EXCERPTED TEXT —
=== Begin Enclosure ===
Patients with a diagnosis of AF were either assumed to be treated (with either a direct acting oral anticoagulant [DOAC] or warfarin) or remain untreated. Those without AF, or with undiagnosed AF, were assumed to receive no treatment and did not enter the model. The base probabilities of the events were adjusted using treatment-specific hazard ratios (HRs), sourced from Lopez-Lopez et al.²³ (Supplementary Table S1). The model did not include discontinuation, and a fixed breakdown was used to disaggregate patients on DOAC, warfarin, or no treatment.

Model inputs and parameters

The base-case analysis evaluated costs and outcomes for a population of patients at high risk of undiagnosed AF aged 30 years and over, with inputs identified from the PULsE-AI trial and previously published analyses²⁰. A summary of base-case model inputs is provided in Supplementary Table S2.

Costs

Total costs include those associated with the screening strategy, treatment costs, and event costs. All event costs and annual maintenance costs for events were sourced from Lopez-Lopez et al.²³. Costs associated with the screening strategy were sourced from standard UK National Institute for Health Research (NIHR) research costs²⁴ for each activity where relevant and included: invitation and reminder letters for high-risk individuals to attend screening, 12-lead ECG and cardiologist review, KardiaMobile device purchase, patient training in using the device, cardiologist review (of KardiaMobile ECGs), and device return. Each of these costs were applied as a one-off cost upon screening initiation, and it was assumed that one device would be required for every five patients identified as high risk of undiagnosed AF.

Upon entry into the Markov AF model, costs were assigned to each clinical event experienced. For each event, acute costs were applied in the cycle of incidence and ongoing annual maintenance costs were applied in each subsequent cycle. Treatment costs were applied to patients diagnosed with AF based on the following assumptions: 74.2% of patients diagnosed are assumed to receive treatment²⁵, with 61.8% of those assumed to receive a DOAC²⁶, and the remainder (39.2%) assumed to receive warfarin. Patients who had AF but who were deemed to be undiagnosed were assigned to the “no treatment” cohort. Base-case model inputs assumed that all patients prescribed DOAC therapy received apixaban, with corresponding cost and event rates based on this therapy. Apixaban was selected for the base case because it ranks highest amongst DOAC therapies for efficacy, safety, and cost-effectiveness based on current evidence²³. As a simplifying assumption, discontinuation and treatment switching were not modeled, as neither are likely to affect the screening strategy employed. Screening, clinical event and treatment costs are summarized in Table 1 and Supplementary Table S3.

Table 1. Overview of screening costs.

Activity	Proportion of individuals in the intervention arm incurring screening costs	Cost per individual (£)^24
Invitation for screening
Initial screening invitation (posted letter)	100%	1.48
Reminder letter (posted letter)	45%	1.48
Screening − 12-lead ECG
12-lead ECG*	100%	11.92
Cardiologist^^	100%	2.33
Screening – KardiaMobile ECG
Device cost§	100%	19.80
Training for individual*	100%	11.92
Pre-paid envelope for device return	100%	5.00
Cardiologist review^†	100%	9.32

Abbreviation: ECG, echocardiogram.
=== End Enclosure ===
ACTIVITY —
Can you continue the excerpt on the cost model for atrial fibrillation (AF) screening, picking up after its final line?

INFORMATION GIVEN —
=== Begin Enclosure ===
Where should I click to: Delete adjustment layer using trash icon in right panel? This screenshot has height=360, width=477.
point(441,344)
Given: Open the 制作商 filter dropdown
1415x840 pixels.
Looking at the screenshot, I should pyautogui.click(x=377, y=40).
=== End Enclosure ===
=== Begin Enclosure ===
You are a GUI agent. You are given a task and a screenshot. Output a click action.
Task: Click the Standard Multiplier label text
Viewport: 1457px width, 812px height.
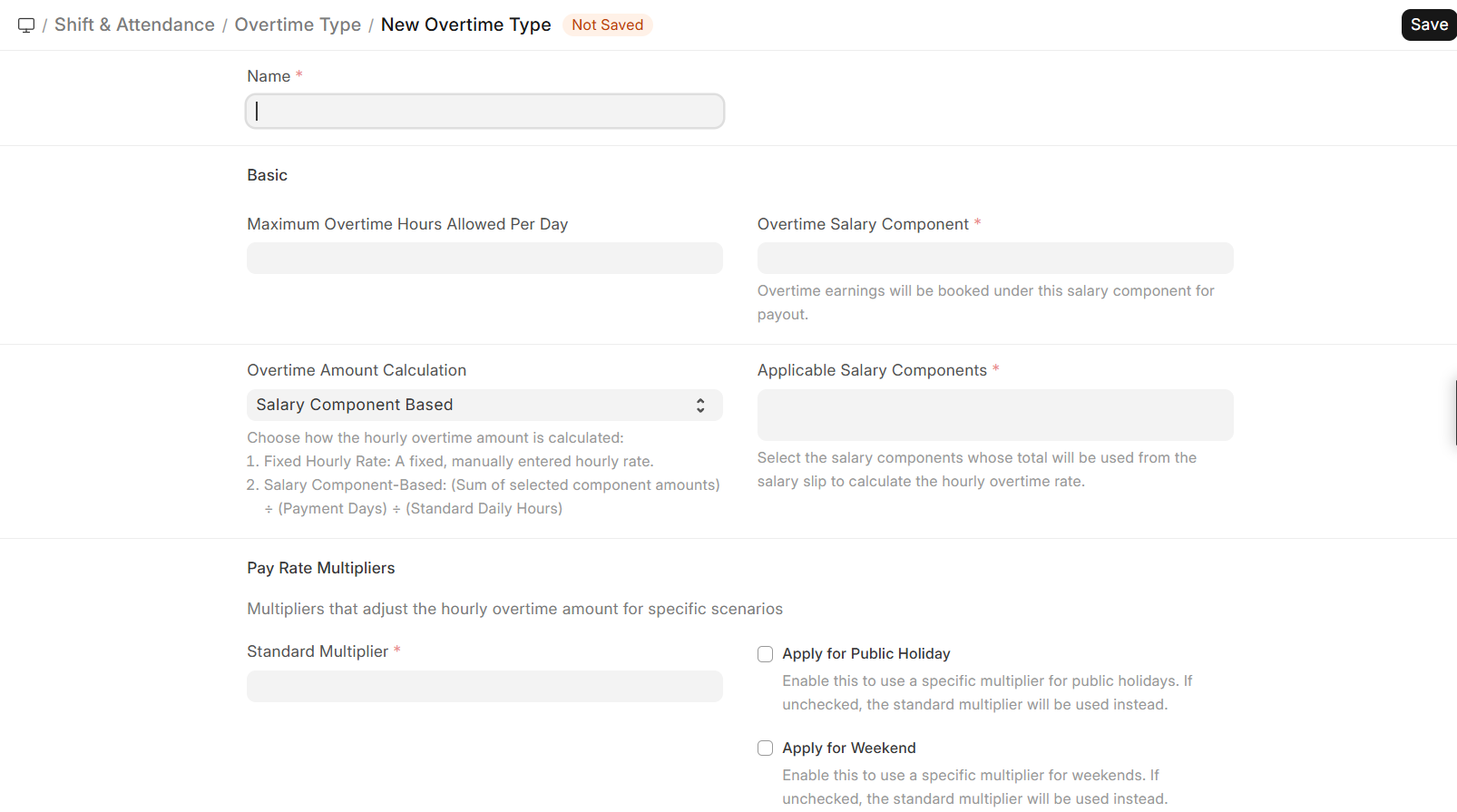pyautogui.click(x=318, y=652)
=== End Enclosure ===
=== Begin Enclosure ===
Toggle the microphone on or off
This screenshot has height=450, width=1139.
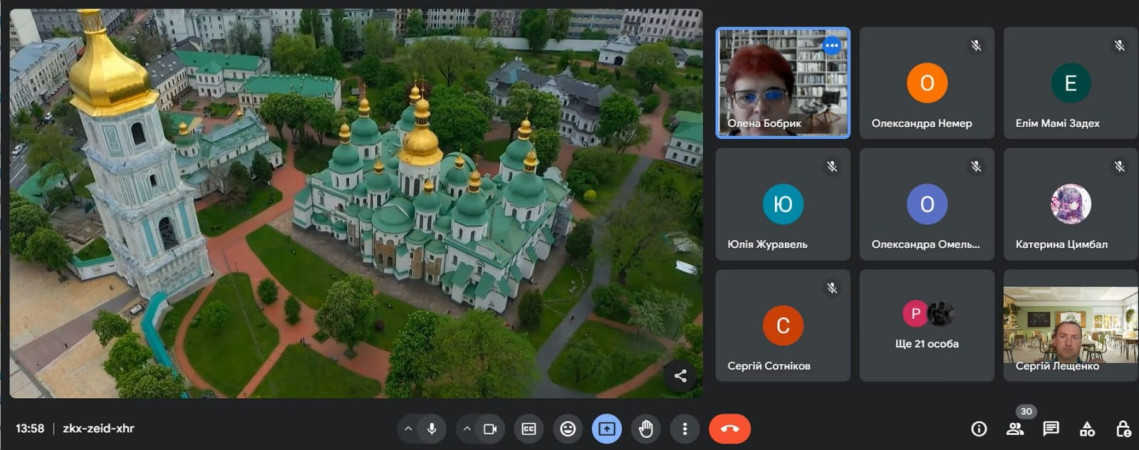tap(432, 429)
=== End Enclosure ===
OUTPUT —
*Assumes 20 min of nurse time.

^{^}Assumes a 1-min interpretation by a cardiologist.

^§Assumes one device for every five individuals identified as high risk.

^†Assumes a 4-min interpretation by a cardiologist.

Utility

Methodology surrounding the estimation of health state utilities aligned with our previously published cost-effectiveness analysis²¹. Patients who experienced a clinical event in the Markov AF model incurred a disutility. Health state utilities were applied multiplicatively. Therefore, if a patient experienced a stroke in any given cycle, they incurred the utility of AF with no events (0.779²⁷) multiplied by the utility of AF with a stroke (0.690²⁸) to derive a utility value of 0.541. This utility estimate was applied during the cycle of event incidence and for all subsequent cycles until there was a change in health state. An age-dependent utility adjustment was applied at the baseline health state (AF with no events). This adjusted baseline utility was multiplied with the event utilities to estimate the health state utilities used in the model. Utilities were estimated using general population age-dependent EQ-5D estimates²⁹. Clinical event utility and disutility values are summarized in Supplementary Table S3.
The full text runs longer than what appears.